TASK ITEM
Filter this data down to the lines that hold "expareja", and copy them.

###

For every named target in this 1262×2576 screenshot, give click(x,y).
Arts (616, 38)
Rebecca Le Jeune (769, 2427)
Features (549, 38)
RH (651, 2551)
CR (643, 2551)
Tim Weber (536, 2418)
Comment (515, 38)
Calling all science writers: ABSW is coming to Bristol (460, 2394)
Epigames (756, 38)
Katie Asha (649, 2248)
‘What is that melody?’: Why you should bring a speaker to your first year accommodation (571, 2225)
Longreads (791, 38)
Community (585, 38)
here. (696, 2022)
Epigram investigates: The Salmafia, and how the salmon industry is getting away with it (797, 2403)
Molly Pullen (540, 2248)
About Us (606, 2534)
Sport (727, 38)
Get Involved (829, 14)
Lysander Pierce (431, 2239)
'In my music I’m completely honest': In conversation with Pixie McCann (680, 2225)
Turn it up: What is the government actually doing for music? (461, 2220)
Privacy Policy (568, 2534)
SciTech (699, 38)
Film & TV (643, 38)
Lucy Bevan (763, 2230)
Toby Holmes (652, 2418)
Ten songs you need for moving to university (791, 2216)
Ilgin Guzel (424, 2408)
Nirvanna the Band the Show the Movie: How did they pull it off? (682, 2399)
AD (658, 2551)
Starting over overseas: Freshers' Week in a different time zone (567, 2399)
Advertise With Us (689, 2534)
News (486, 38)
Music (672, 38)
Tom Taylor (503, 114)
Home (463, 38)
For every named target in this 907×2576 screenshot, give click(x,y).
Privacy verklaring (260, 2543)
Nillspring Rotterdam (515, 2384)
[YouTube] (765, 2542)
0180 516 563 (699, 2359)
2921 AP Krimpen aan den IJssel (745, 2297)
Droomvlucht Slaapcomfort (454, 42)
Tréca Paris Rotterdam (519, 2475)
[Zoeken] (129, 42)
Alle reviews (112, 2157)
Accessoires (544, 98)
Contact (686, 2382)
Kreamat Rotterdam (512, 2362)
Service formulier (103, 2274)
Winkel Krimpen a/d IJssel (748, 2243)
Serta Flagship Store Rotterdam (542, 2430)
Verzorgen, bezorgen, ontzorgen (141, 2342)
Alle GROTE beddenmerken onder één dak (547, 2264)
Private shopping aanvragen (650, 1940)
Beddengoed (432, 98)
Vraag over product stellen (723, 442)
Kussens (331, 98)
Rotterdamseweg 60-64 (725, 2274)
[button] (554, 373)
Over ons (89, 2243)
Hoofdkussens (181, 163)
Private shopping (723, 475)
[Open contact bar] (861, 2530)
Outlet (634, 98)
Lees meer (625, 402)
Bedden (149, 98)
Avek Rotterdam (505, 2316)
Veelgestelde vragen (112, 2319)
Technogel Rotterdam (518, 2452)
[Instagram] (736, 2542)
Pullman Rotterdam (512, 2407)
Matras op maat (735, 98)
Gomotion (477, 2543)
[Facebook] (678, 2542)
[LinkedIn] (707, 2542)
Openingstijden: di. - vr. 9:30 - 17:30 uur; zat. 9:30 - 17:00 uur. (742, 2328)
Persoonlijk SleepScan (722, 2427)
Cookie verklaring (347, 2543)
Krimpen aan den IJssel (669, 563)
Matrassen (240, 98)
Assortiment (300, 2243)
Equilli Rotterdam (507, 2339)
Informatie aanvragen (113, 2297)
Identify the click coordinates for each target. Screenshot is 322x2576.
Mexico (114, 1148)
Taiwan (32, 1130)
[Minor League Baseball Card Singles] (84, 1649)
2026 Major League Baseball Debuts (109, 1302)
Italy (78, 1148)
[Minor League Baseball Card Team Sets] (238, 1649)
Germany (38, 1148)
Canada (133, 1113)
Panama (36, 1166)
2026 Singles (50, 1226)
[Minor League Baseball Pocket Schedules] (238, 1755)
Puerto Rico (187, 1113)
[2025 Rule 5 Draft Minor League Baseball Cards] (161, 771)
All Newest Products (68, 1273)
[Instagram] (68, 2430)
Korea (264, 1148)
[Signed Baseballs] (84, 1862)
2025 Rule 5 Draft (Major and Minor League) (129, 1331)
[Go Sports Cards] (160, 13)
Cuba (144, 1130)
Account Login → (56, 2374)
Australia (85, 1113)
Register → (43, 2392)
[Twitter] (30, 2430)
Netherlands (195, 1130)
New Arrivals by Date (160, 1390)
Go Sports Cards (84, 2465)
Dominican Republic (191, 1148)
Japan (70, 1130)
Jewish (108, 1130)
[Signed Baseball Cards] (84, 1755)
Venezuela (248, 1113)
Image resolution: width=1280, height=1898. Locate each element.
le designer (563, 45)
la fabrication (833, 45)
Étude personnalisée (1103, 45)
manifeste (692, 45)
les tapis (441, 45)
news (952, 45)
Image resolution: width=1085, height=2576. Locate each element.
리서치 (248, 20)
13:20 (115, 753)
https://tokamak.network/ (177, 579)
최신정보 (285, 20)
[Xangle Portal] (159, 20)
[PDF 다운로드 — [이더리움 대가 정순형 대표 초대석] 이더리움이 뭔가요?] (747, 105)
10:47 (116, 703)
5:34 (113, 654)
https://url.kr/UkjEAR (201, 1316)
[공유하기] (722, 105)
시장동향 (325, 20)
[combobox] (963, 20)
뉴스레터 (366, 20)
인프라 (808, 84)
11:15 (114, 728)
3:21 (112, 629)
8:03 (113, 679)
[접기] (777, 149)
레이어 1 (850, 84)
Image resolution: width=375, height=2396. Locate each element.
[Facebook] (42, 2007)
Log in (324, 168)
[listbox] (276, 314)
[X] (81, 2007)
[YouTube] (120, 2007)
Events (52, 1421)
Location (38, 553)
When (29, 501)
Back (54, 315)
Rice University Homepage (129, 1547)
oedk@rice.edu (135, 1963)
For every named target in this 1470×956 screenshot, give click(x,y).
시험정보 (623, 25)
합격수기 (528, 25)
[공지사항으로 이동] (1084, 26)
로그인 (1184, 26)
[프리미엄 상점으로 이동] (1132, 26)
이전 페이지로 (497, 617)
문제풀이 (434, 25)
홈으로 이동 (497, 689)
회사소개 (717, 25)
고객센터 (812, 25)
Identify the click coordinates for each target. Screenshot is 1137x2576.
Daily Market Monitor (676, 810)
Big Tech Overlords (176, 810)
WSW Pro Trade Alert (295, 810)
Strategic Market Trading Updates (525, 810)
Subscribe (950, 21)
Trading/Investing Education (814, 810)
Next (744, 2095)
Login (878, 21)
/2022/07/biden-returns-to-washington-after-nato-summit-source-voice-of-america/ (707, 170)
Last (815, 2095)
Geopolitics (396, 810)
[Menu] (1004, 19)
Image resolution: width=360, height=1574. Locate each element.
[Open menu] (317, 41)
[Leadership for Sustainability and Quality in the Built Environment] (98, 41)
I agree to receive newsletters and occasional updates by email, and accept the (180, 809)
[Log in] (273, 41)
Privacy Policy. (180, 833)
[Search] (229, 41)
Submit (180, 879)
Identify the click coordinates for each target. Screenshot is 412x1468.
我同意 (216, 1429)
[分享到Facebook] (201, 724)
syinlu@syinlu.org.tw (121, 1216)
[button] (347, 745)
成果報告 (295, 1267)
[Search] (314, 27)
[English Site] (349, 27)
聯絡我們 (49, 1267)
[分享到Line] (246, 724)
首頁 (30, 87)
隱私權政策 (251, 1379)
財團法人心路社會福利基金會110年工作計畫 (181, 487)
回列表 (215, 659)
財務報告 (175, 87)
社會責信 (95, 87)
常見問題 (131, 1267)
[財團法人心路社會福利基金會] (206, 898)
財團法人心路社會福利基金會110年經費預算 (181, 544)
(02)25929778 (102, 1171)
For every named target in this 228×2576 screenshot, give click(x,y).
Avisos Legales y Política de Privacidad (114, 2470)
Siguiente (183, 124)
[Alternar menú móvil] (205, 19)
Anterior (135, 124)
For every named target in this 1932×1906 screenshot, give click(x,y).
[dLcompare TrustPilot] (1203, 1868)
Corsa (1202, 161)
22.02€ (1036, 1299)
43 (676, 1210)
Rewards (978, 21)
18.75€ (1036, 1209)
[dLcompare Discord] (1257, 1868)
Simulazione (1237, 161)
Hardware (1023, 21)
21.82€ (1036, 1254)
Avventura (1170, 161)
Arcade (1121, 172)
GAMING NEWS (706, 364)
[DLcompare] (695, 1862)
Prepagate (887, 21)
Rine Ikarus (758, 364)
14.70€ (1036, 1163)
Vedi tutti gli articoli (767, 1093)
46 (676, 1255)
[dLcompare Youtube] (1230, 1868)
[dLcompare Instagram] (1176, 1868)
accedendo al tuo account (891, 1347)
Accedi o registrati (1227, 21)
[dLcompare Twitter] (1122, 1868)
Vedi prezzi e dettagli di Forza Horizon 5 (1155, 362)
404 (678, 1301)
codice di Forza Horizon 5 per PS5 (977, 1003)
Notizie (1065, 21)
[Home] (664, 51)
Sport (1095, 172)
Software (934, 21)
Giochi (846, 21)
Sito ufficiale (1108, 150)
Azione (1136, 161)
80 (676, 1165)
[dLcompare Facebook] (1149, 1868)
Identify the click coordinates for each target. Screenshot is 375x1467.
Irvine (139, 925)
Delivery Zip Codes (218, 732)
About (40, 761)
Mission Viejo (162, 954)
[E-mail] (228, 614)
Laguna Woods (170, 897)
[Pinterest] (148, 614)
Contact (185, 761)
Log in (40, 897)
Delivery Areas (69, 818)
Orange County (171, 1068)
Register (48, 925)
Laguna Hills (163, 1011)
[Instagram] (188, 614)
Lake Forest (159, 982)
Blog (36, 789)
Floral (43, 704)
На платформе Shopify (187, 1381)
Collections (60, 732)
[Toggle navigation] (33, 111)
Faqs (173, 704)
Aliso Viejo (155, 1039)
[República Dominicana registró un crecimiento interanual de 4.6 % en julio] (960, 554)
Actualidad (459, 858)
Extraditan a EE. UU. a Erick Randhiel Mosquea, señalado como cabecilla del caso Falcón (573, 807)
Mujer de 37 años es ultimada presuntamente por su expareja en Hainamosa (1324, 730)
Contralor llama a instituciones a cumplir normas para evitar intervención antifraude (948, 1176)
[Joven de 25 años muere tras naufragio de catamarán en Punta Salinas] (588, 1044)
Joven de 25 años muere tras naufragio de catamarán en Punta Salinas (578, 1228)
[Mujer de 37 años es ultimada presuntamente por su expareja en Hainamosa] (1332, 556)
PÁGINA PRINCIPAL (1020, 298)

###

ANSWER TO THIS TASK
Mujer de 37 años es ultimada presuntamente por su expareja en Hainamosa (1324, 730)
[Mujer de 37 años es ultimada presuntamente por su expareja en Hainamosa] (1332, 556)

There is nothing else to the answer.